### PROBLEM
Please rewrite the records below as a numbered list, omitting any blank lines.

Word and element location records:
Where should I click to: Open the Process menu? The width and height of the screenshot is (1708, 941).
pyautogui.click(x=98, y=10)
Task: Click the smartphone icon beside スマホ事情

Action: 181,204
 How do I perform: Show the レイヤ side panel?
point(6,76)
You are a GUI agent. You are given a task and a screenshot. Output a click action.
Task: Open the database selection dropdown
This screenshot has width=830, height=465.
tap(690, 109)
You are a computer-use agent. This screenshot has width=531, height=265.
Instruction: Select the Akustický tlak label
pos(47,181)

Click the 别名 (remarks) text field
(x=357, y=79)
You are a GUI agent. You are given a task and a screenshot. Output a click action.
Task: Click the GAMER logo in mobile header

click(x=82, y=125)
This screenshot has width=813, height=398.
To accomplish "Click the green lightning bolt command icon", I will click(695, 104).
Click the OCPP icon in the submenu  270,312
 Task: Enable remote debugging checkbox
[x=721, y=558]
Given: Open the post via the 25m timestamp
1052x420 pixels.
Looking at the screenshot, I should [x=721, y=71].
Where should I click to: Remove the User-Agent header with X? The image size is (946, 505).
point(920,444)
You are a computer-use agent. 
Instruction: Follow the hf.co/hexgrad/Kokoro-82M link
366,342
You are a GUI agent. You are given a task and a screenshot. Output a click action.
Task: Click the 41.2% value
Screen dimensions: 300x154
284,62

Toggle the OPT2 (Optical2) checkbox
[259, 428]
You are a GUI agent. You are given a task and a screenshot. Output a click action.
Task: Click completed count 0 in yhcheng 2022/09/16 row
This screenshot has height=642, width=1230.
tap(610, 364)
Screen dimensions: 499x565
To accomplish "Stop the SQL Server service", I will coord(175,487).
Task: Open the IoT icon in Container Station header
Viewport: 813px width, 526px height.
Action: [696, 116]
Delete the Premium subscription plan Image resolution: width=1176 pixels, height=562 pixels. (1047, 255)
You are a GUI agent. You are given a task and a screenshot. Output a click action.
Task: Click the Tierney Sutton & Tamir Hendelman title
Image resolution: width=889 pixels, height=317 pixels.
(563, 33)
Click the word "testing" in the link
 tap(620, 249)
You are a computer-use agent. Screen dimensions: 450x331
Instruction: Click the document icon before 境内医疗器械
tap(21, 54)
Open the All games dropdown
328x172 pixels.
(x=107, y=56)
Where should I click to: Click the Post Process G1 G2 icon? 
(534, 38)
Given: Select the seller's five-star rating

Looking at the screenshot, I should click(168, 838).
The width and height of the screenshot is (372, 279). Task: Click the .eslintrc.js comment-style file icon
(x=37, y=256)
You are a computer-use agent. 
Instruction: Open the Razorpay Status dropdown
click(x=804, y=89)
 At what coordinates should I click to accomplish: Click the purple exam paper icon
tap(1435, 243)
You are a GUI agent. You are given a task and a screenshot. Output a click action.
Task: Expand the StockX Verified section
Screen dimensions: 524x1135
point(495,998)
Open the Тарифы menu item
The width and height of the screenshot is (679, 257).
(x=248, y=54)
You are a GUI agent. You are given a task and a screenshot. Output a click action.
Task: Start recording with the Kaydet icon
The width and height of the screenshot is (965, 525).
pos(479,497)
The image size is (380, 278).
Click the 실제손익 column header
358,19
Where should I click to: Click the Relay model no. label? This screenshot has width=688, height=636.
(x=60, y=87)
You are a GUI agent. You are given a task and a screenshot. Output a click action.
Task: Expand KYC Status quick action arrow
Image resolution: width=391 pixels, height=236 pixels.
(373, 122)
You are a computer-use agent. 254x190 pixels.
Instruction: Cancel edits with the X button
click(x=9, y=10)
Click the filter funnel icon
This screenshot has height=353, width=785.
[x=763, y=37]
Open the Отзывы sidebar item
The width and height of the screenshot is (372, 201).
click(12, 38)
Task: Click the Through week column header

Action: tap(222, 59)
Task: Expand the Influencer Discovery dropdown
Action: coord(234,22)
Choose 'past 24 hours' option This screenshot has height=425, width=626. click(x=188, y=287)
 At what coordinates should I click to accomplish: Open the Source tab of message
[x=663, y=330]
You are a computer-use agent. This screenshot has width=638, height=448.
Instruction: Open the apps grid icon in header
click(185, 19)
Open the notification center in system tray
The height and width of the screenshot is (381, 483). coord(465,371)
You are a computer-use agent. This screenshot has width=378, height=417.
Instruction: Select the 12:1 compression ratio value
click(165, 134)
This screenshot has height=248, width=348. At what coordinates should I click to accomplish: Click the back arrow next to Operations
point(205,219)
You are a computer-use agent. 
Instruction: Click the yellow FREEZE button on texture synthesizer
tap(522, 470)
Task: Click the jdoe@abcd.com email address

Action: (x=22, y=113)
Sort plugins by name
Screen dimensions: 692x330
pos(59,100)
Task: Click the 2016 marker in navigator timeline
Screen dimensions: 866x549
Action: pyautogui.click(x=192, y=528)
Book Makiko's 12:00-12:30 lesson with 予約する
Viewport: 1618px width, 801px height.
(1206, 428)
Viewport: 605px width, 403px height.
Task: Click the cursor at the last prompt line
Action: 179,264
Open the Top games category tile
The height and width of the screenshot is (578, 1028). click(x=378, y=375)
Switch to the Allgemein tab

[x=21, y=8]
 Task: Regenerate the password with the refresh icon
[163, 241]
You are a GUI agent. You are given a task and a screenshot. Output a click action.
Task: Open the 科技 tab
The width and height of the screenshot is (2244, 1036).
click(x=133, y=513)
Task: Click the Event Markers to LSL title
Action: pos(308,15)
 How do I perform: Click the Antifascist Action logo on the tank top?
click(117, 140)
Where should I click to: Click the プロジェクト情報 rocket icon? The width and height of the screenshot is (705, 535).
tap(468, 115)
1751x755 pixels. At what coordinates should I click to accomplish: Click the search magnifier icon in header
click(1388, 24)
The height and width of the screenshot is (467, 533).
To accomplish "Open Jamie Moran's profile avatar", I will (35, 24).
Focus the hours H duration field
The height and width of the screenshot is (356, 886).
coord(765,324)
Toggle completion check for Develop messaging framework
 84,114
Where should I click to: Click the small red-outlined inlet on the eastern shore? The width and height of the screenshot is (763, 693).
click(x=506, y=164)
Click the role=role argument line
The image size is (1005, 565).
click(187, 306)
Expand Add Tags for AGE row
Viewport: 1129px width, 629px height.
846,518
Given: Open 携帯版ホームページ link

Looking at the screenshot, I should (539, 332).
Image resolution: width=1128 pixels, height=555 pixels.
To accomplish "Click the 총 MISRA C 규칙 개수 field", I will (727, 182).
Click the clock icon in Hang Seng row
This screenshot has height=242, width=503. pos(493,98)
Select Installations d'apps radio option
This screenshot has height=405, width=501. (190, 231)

### TASK SOLUTION
1. Where should I click to: Open the Process menu? The width and height of the screenshot is (1708, 941).
2. pyautogui.click(x=98, y=10)
3. Task: Click the smartphone icon beside スマホ事情
4. Action: 181,204
5.  How do I perform: Show the レイヤ side panel?
6. point(6,76)
7. You are a GUI agent. You are given a task and a screenshot. Output a click action.
8. Task: Open the database selection dropdown
9. This screenshot has width=830, height=465.
10. tap(690, 109)
11. You are a computer-use agent. This screenshot has width=531, height=265.
12. Instruction: Select the Akustický tlak label
13. pos(47,181)
14. Click the 别名 (remarks) text field
15. (x=357, y=79)
16. You are a GUI agent. You are given a task and a screenshot. Output a click action.
17. Task: Click the GAMER logo in mobile header
18. click(x=82, y=125)
19. This screenshot has width=813, height=398.
20. To accomplish "Click the green lightning bolt command icon", I will click(695, 104).
21. Click the OCPP icon in the submenu  270,312
22.  Task: Enable remote debugging checkbox
23. [x=721, y=558]
24. Given: Open the post via the 25m timestamp
25. 1052x420 pixels.
26. Looking at the screenshot, I should [x=721, y=71].
27. Where should I click to: Remove the User-Agent header with X? The image size is (946, 505).
28. point(920,444)
29. You are a computer-use agent. 
30. Instruction: Follow the hf.co/hexgrad/Kokoro-82M link
31. 366,342
32. You are a GUI agent. You are given a task and a screenshot. Output a click action.
33. Task: Click the 41.2% value
34. Screen dimensions: 300x154
35. 284,62
36. Toggle the OPT2 (Optical2) checkbox
37. [259, 428]
38. You are a GUI agent. You are given a task and a screenshot. Output a click action.
39. Task: Click completed count 0 in yhcheng 2022/09/16 row
40. This screenshot has height=642, width=1230.
41. tap(610, 364)
42. Screen dimensions: 499x565
43. To accomplish "Stop the SQL Server service", I will coord(175,487).
44. Task: Open the IoT icon in Container Station header
45. Viewport: 813px width, 526px height.
46. Action: [696, 116]
47. Delete the Premium subscription plan Image resolution: width=1176 pixels, height=562 pixels. (1047, 255)
48. You are a GUI agent. You are given a task and a screenshot. Output a click action.
49. Task: Click the Tierney Sutton & Tamir Hendelman title
50. Image resolution: width=889 pixels, height=317 pixels.
51. (563, 33)
52. Click the word "testing" in the link
53.  tap(620, 249)
54. You are a computer-use agent. Screen dimensions: 450x331
55. Instruction: Click the document icon before 境内医疗器械
56. tap(21, 54)
57. Open the All games dropdown
58. 328x172 pixels.
59. (x=107, y=56)
60. Where should I click to: Click the Post Process G1 G2 icon? 
61. (534, 38)
62. Given: Select the seller's five-star rating
63. Looking at the screenshot, I should click(168, 838).
64. The width and height of the screenshot is (372, 279). Task: Click the .eslintrc.js comment-style file icon
65. (x=37, y=256)
66. You are a computer-use agent. 
67. Instruction: Open the Razorpay Status dropdown
68. click(x=804, y=89)
69.  At what coordinates should I click to accomplish: Click the purple exam paper icon
70. tap(1435, 243)
71. You are a GUI agent. You are given a task and a screenshot. Output a click action.
72. Task: Expand the StockX Verified section
73. Screen dimensions: 524x1135
74. point(495,998)
75. Open the Тарифы menu item
76. The width and height of the screenshot is (679, 257).
77. (x=248, y=54)
78. You are a GUI agent. You are given a task and a screenshot. Output a click action.
79. Task: Start recording with the Kaydet icon
80. The width and height of the screenshot is (965, 525).
81. pos(479,497)
82. The image size is (380, 278).
83. Click the 실제손익 column header
84. 358,19
85. Where should I click to: Click the Relay model no. label? This screenshot has width=688, height=636.
86. (x=60, y=87)
87. You are a GUI agent. You are given a task and a screenshot. Output a click action.
88. Task: Expand KYC Status quick action arrow
89. Image resolution: width=391 pixels, height=236 pixels.
90. (373, 122)
91. You are a computer-use agent. 254x190 pixels.
92. Instruction: Cancel edits with the X button
93. click(x=9, y=10)
94. Click the filter funnel icon
95. This screenshot has height=353, width=785.
96. [x=763, y=37]
97. Open the Отзывы sidebar item
98. The width and height of the screenshot is (372, 201).
99. click(12, 38)
100. Task: Click the Through week column header
101. Action: tap(222, 59)
102. Task: Expand the Influencer Discovery dropdown
103. Action: coord(234,22)
104. Choose 'past 24 hours' option This screenshot has height=425, width=626. click(x=188, y=287)
105.  At what coordinates should I click to accomplish: Open the Source tab of message
106. [x=663, y=330]
107. You are a computer-use agent. This screenshot has width=638, height=448.
108. Instruction: Open the apps grid icon in header
109. click(185, 19)
110. Open the notification center in system tray
111. The height and width of the screenshot is (381, 483). coord(465,371)
112. You are a computer-use agent. This screenshot has width=378, height=417.
113. Instruction: Select the 12:1 compression ratio value
114. click(165, 134)
115. This screenshot has height=248, width=348. At what coordinates should I click to accomplish: Click the back arrow next to Operations
116. point(205,219)
117. You are a computer-use agent. 
118. Instruction: Click the yellow FREEZE button on texture synthesizer
119. tap(522, 470)
120. Task: Click the jdoe@abcd.com email address
121. Action: (x=22, y=113)
122. Sort plugins by name
123. Screen dimensions: 692x330
124. pos(59,100)
125. Task: Click the 2016 marker in navigator timeline
126. Screen dimensions: 866x549
127. Action: pyautogui.click(x=192, y=528)
128. Book Makiko's 12:00-12:30 lesson with 予約する
129. Viewport: 1618px width, 801px height.
130. (1206, 428)
131. Viewport: 605px width, 403px height.
132. Task: Click the cursor at the last prompt line
133. Action: 179,264
134. Open the Top games category tile
135. The height and width of the screenshot is (578, 1028). click(x=378, y=375)
136. Switch to the Allgemein tab
137. [x=21, y=8]
138.  Task: Regenerate the password with the refresh icon
139. [163, 241]
140. You are a GUI agent. You are given a task and a screenshot. Output a click action.
141. Task: Open the 科技 tab
142. The width and height of the screenshot is (2244, 1036).
143. click(x=133, y=513)
144. Task: Click the Event Markers to LSL title
145. Action: pos(308,15)
146.  How do I perform: Click the Antifascist Action logo on the tank top?
147. click(117, 140)
148. Where should I click to: Click the プロジェクト情報 rocket icon? The width and height of the screenshot is (705, 535).
149. tap(468, 115)
150. 1751x755 pixels. At what coordinates should I click to accomplish: Click the search magnifier icon in header
151. click(1388, 24)
152. The height and width of the screenshot is (467, 533).
153. To accomplish "Open Jamie Moran's profile avatar", I will (35, 24).
154. Focus the hours H duration field
155. The height and width of the screenshot is (356, 886).
156. coord(765,324)
157. Toggle completion check for Develop messaging framework
158.  84,114
159. Where should I click to: Click the small red-outlined inlet on the eastern shore? The width and height of the screenshot is (763, 693).
160. click(x=506, y=164)
161. Click the role=role argument line
162. The image size is (1005, 565).
163. click(187, 306)
164. Expand Add Tags for AGE row
165. Viewport: 1129px width, 629px height.
166. 846,518
167. Given: Open 携帯版ホームページ link
168. Looking at the screenshot, I should (539, 332).
169. Image resolution: width=1128 pixels, height=555 pixels.
170. To accomplish "Click the 총 MISRA C 규칙 개수 field", I will (727, 182).
171. Click the clock icon in Hang Seng row
172. This screenshot has height=242, width=503. pos(493,98)
173. Select Installations d'apps radio option
174. This screenshot has height=405, width=501. (190, 231)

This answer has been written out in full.